But hope for reaching these kids is coming from an unlikely source: the first-year college science course. Across the country, teachers are experimenting using everyday experiences to explain technical material. They are also using a new. wave of easy-to-grasp textbooks like “Great Ideas in Physics” by Massachusetts Institute of Technology professor Alan Lightman. “Traditional science education for nonscience majors has failed because it doesn’t connect to the students,” says Lightman. “My book uses a student’s background and interest in the humanities to show the broad humanistic impact of deep scientific ideas.”
In addition to raising scientific literacy, educators want to update courses that haven’t changed in decades. But the most important goal is to recruit more students to major in the sciences. “There is a group of very able students who could do science but are choosing not to,” says Sheila Tobias, an authority on science education at the Research Corporation, a Tucson, Ariz., foundation. At Yale University, for instance, about half of the freshmen who enter intending to concentrate in the sciences change their majors before graduation. “The last time there was really a big flourish of innovation and new textbooks in science was post-sputnik,” says A. Truman Schwartz, a chemistry professor at Macalester College. “But that attracted mainly science nerds and seriously neglected the average citizen who is not going to be a scientist. This time around we’re trying to reach both.”
At Macalester, Schwartz coedited “Chemistry in Context,” a new textbook that’s being used in introductory courses at 18 schools. In it, the concept of molecular structure is taught by examining the composition and the physiological effects of drugs such as anabolic steroids or “the morning after” birth-control pill. In class, Schwartz is the “discussion facilitator” who provides the science expertise. He assigns extra reading and expects students to come to class prepared to draw on lessons from areas as diverse as economics or sociology. In a recent class, for example, Schwartz led a discussion that began with the fact that the difference between the male and female hormones is just a few atoms. That being the case, he asked, why were birth-control drugs developed for women before men?
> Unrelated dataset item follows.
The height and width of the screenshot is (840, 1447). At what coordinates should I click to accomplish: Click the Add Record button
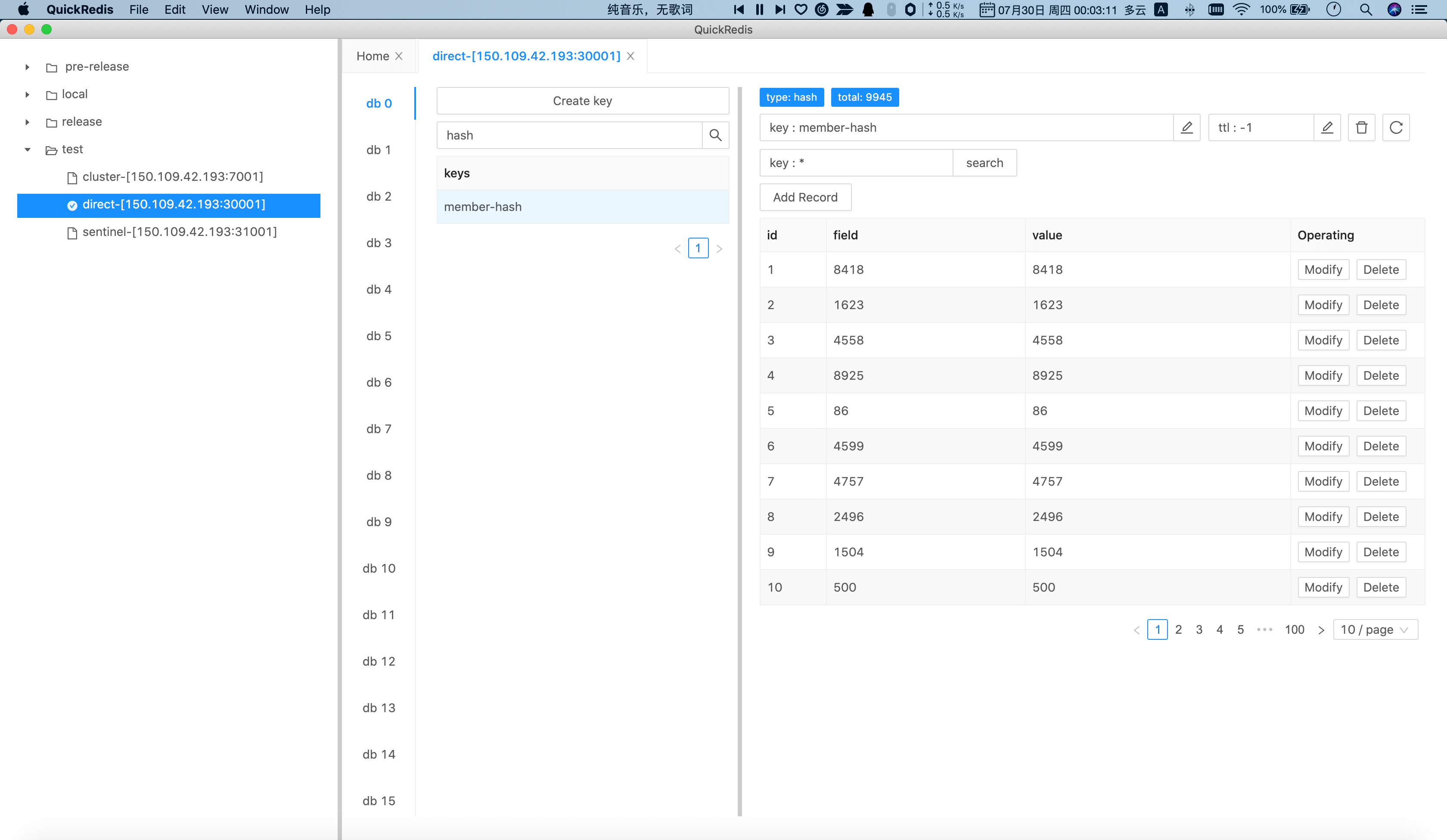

More than a dozen schools, including Bryn Mawr College and Williams College, are using Lightman’s text in first-year courses. “In traditional first-year science courses,” says Lightman, “there is too much attention on facts and not enough on concepts. Introductory science is a case where less is more.” His slim textbook concentrates on four landmark concepts: the conservation of energy, the relativity of time, the wave-particle duality of nature and the second law of thermodynamics. Aside from giving mathematical equations, the book discusses the impact of the scientific principle on the work of such nonphysicists as Immanuel Kant, Edgar Allan Poe, Vladimir Nabokov and historian Henry Adams. An assignment to read Adams’s book, “The Degradation of the Democratic Dogma,” led one student to write an essay that used the second law of thermodynamics to explain the dissolution of Hirohito’s Japanese empire and China’s Ming dynasty. “The second law of thermodynamics says that isolated systems should get more and more disordered in time,” explains Lightman.
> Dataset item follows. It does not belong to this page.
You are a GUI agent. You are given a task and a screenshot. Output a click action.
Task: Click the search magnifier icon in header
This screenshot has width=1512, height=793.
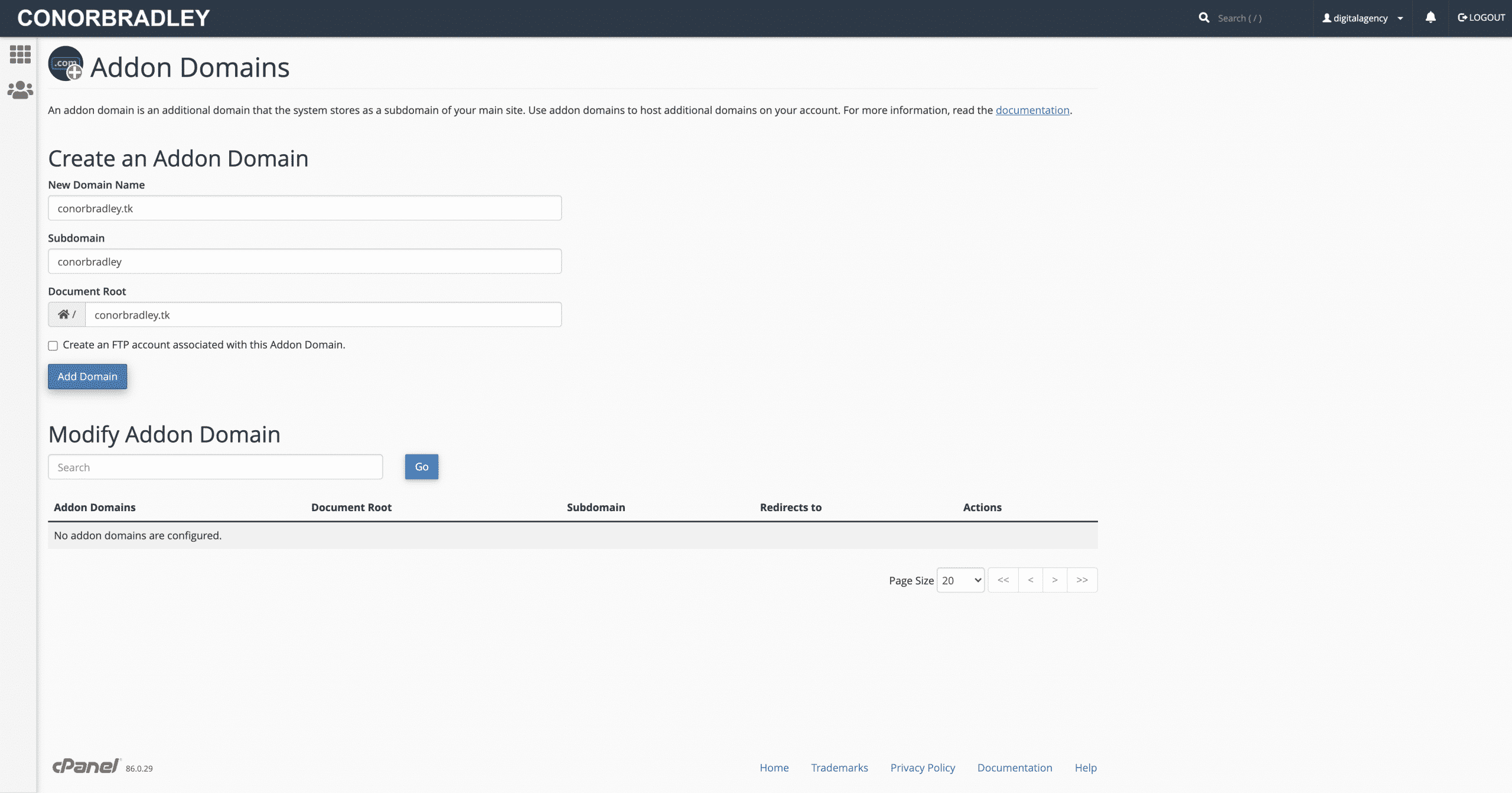pyautogui.click(x=1204, y=18)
It’s too early to know if the changes are working. But schools are hopeful their efforts will pay off. Yale has budgeted at least $20 million to revamp its science programs and facilities. The reform at other schools is funded by private and public money. The National Science Foundation, which is slowly returning to the education field, doled out $18 million to schools in fiscal year 1992. But even proponents say there’s no such thing as a magic textbook or curriculum. In order for the reform to have long-lasting effects, the entire science department at a university must become committed to teaching undergraduates, says Tobias. While we wait for that commitment to take hold, it’s reassuring to know that the nation’s freshmen will be introduced to some great literature, even if it is in a science class.